The following example assumes skipper is already installed as the body parser in your Express or Sails app. It receives one or more files from a file parameter named avatar using the default, built-in file adapter (skipper-disk). This streams the file(s) to the default upload directory .tmp/uploads/ on the server's local disk.

req.file('avatar').upload(function (err, uploadedFiles){
  if (err) return res.send(500, err);
  return res.send(200, uploadedFiles);
});

============================================

Installation

Skipper is installed in Sails automatically (see https://github.com/sails101/file-uploads for a sample Sails app that handles file uploads).

To install Skipper in a vanilla Express app:

npm install skipper --save
app.use(require('skipper')());

============================================

Global options

Skipper accepts several options when it is first instantiated that allow you to configure how it behaves, including various timeouts. See the “Configuring Skipper” docs on sailshs.org for more information.

Using req.file(...).upload()

As is true with most methods on req, usage of Skipper's req.file() is identical between Sails (in a controller) and Express (in a route).

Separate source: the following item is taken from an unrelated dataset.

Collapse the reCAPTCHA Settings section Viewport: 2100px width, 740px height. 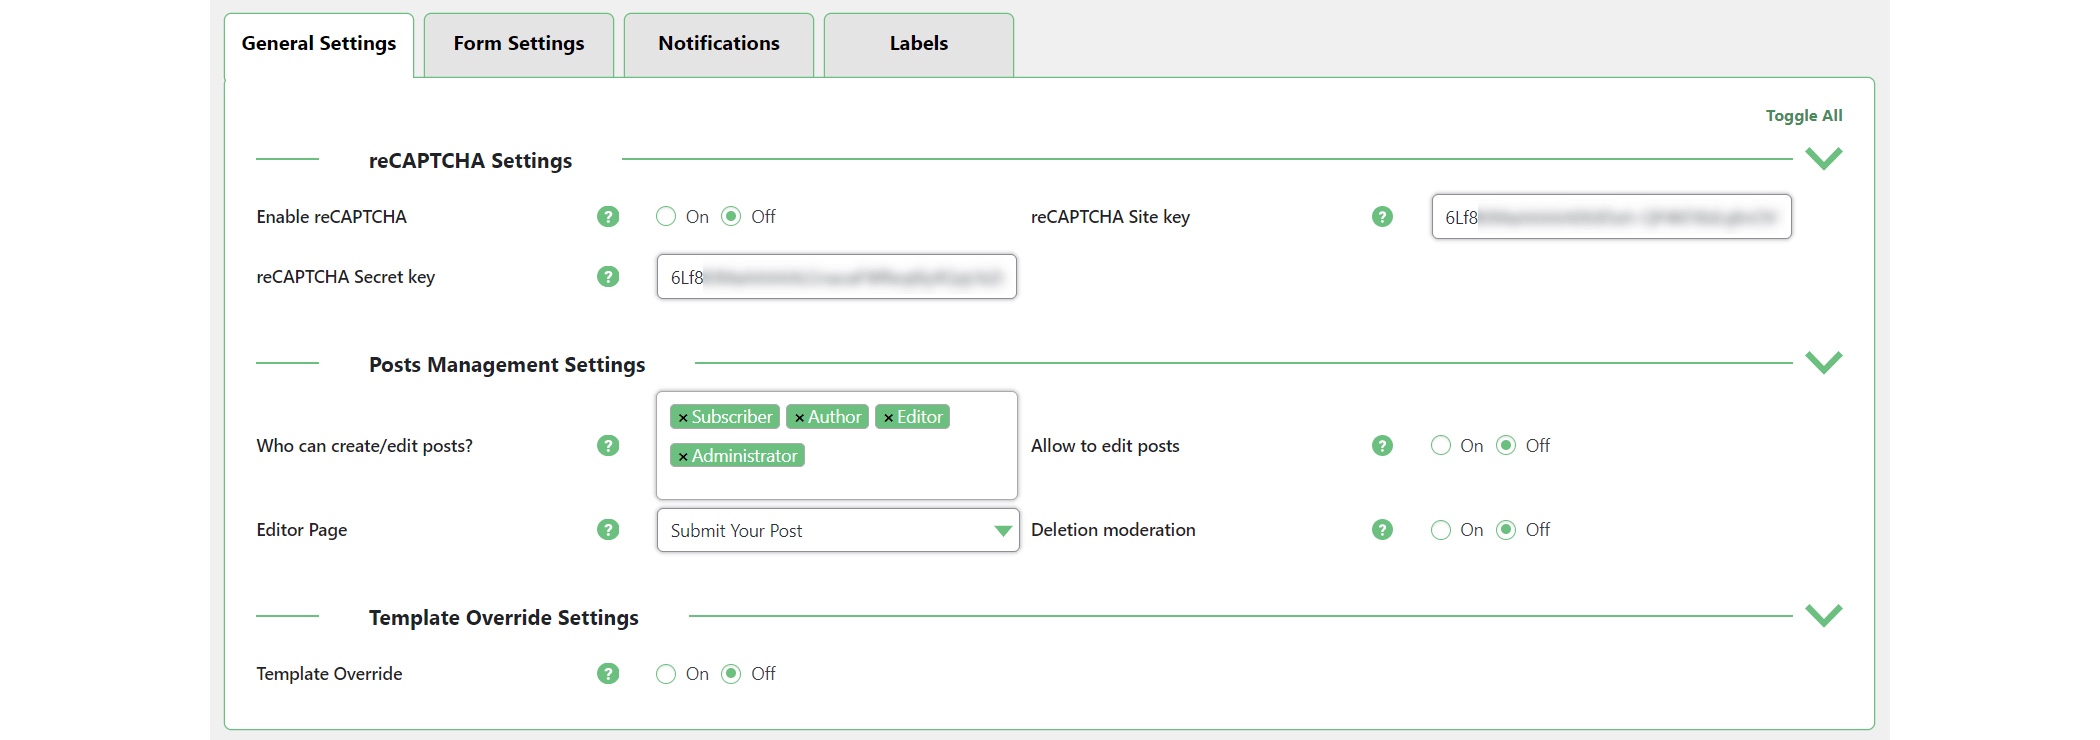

req.file('avatar').upload(function (err, uploadedFiles) {
  if (err) return res.send(500, err);
  return res.json({
    message: uploadedFiles.length + ' file(s) uploaded successfully!',
    files: uploadedFiles
  });
});

Options

Option Type Description
dirname ((string)) Optional. The path to the directory on the remote filesystem where file uploads should be streamed. May be specified as an absolute path (e.g. /Users/mikermcneil/foo) or a relative path. In the latter case, or if no dirname is provided, the configured filesystem adapter will determine a dirname using a conventional default (varies adapter to adapter). If dirname is used with saveAs- the filename from saveAs will be relative to dirname.
saveAs ((string)) -or- ((function)) Optional. By default, Skipper decides an "at-rest" filename for your uploaded files (called the fd) by generating a UUID and combining it with the file's original file extension when it was uploaded ("e.g. 24d5f444-38b4-4dc3-b9c3-74cb7fbbc932.jpg").
If saveAs is specified as a string, any uploaded file(s) will be saved to that particular path instead (should only be used for simple, single-file uploads).
When used with multi-file uploads, saveAs should be specified as a function. This function will be called each time a file is received, and Skipper will pass it the raw file stream (__newFileStream) and a callback (next). If something goes critically wrong, your saveAs function should trigger its callback with an Error instance as the first argument (e.g. return next(new Error('Could not determine appropriate filename.'));). Otherwise, it should call its callback with undefined as the first argument, and pass in the fd string as the second argument. For example:
saveAs: function (__newFileStream, next) { return next(undefined, 'the-uploaded-file.txt'); }
If a file already exists with the same fd, it will be overridden.
The final file descriptor (fd) for the upload will be resolved relative from dirname.
maxBytes ((integer)) Optional. Max total number of bytes permitted for a given upload, calculated by summing the size of all files in the upstream; e.g. if you created an upstream that watches the "avatar" field (req.file('avatar')), and a given request sends 15 file fields with the name "avatar", maxBytes will check the total number of bytes in all of the 15 files. If maxBytes is exceeded, the already-written files will be left untouched, but unfinshed file uploads will be garbage-collected, and not-yet-started uploads will be cancelled. (Note that maxBytes is currently experimental)
onProgress ((function)) Optional. This function will be called again and again as the upstream pumps chunks into the receiver with an object representing the current status of the upload, until the upload completes. Currently experimental.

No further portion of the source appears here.